Task to carry out »
Where in the material does the word "computer" appear? Copy each line that has it.

──────── Extracted entries

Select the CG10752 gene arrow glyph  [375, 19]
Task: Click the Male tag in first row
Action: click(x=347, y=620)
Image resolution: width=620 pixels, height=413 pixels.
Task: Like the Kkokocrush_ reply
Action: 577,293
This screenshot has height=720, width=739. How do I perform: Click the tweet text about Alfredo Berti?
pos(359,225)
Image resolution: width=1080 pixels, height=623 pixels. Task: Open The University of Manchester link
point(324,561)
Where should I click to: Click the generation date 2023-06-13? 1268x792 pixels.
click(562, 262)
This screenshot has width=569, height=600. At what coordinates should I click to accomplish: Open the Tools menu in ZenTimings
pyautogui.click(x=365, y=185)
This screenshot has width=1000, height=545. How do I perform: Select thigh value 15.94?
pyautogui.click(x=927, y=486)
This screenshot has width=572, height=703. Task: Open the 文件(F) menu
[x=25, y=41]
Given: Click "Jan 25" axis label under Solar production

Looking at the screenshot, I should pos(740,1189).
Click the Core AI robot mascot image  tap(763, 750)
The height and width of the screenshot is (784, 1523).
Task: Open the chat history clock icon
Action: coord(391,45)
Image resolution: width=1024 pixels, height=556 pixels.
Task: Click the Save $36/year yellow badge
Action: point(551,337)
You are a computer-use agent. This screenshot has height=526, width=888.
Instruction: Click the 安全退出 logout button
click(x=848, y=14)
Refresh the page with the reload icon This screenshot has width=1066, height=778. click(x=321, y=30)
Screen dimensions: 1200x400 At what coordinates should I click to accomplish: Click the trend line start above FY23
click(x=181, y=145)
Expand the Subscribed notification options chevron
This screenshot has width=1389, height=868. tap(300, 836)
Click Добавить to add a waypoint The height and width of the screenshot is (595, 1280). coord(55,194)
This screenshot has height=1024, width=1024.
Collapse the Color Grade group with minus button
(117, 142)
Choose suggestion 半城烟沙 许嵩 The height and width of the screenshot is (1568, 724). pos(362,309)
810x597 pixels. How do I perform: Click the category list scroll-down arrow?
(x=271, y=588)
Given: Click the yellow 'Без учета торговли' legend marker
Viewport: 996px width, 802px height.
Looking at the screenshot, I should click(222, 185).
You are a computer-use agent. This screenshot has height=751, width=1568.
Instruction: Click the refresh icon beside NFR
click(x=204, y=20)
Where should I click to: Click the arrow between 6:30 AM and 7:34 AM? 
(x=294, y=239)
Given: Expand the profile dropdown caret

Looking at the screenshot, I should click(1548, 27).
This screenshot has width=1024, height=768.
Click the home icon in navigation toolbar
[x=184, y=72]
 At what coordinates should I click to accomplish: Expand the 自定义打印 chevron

────────────────

Answer box »
You are a computer-use agent. This screenshot has height=526, width=888.
You are a computer-use agent. This screenshot has height=751, width=1568.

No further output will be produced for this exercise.